Yahoo News: Who makes money off your student loans? You might be surprised


Story at Yahoo examining some of the current financial arrangements our government has put in place for students to be able to go to post-secondary schools, excerpt:

But today, nearly three years after the government cut commercial banks out of the federal student loan market, banks aren’t the only ones profiting from people seeking a degree.
Now that the Department of Education is responsible for lending to students directly, the government is making big money off the nation’s scholars. Current students and recent graduates currently carry $1.1 trillion in outstanding debt—more than the nation's combined credit card debt.
The Congressional Budget Office in February estimated that the Department of Education will make $35.5 billion in profit in 2013 from student loan programs. But that number was just revised this month to $50.6 billion in profits—a 43 percent increase for the year.
"Who's making the most money right now is the federal government," Tobin Van Ostern, deputy director of the student advocacy group Campus Progress, told Yahoo News.
It's worth noting that the $50.6 billion is just an estimate—loans are unlikely to be repaid at the estimated rate, and other factors are likely to change, like the cost of servicing loans. And profits are expected to decrease in coming years—in 2019, the government's profit is projected by CBO to be about $4.85 billion.
But the 2013 projection puts the Department of Education's student loan profits above those of last year's most profitable company, Exxon Mobil, which made $41 billion, according to Forbes' rankings.
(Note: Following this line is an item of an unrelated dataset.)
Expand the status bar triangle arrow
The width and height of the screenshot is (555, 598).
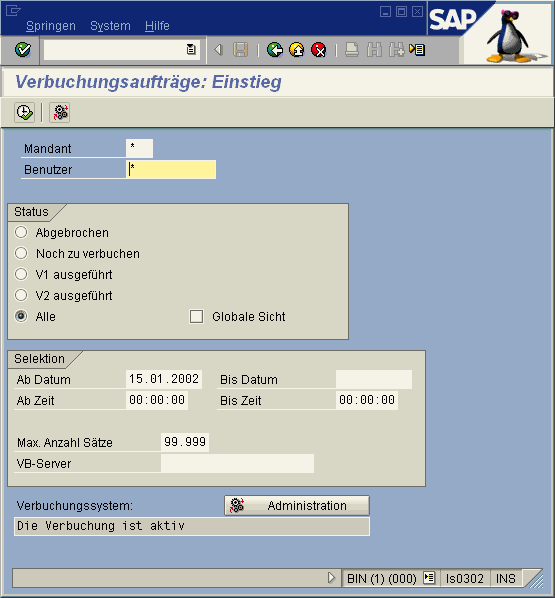click(331, 578)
Current policy continues to place a big additional  fiscal yoke on our young ones in this regard, only now it is DIRECT.

More "banker hate" will not lead to an effective remedy to this continuing mistaken fiscal policy.

2 comments:

  1. We're thinking along the same lines here Roger. I posted the following comment on Brad DeLong's latest post on QE:

    ...

    QE without an expansionary fiscal policy is a contractionary policy. As we know, the Fed has been making abnormally large "profits" recently. That's bad for the economy. The central bank probably should not be earning profits during a recovery, since that means more money is flowing into the Fed from the private sector than is flowing out of it. (All of those MBS have cash flows attached to them, and after the Fed buys one the cash flows to the Fed instead of to the previous private sector owner of the MBS.) It's true that the Fed remits much of the profit to the Treasury, but Congress has used those profits to pay down debt rather than expand public sector consumption and investment.

    So Unconventional Monetary Policy + Crazy Republican Congress = Unconventional Net Government Contraction.

    The biggest enterprise in the known universe - the United States Government - has been using both its fiscal arm and monetary arm in a joint project to hoover dollars out of the private sector while shrinking its own contribution to demand, employment and production.

    I don't understand why people have such a hard time remembering that QE programs are programs that purchase *financial assets*, and thus they remove dollars from the economy as well as injecting them. If I hear one other news report that describes QE as "pumping money into the economy" my head is going to explode.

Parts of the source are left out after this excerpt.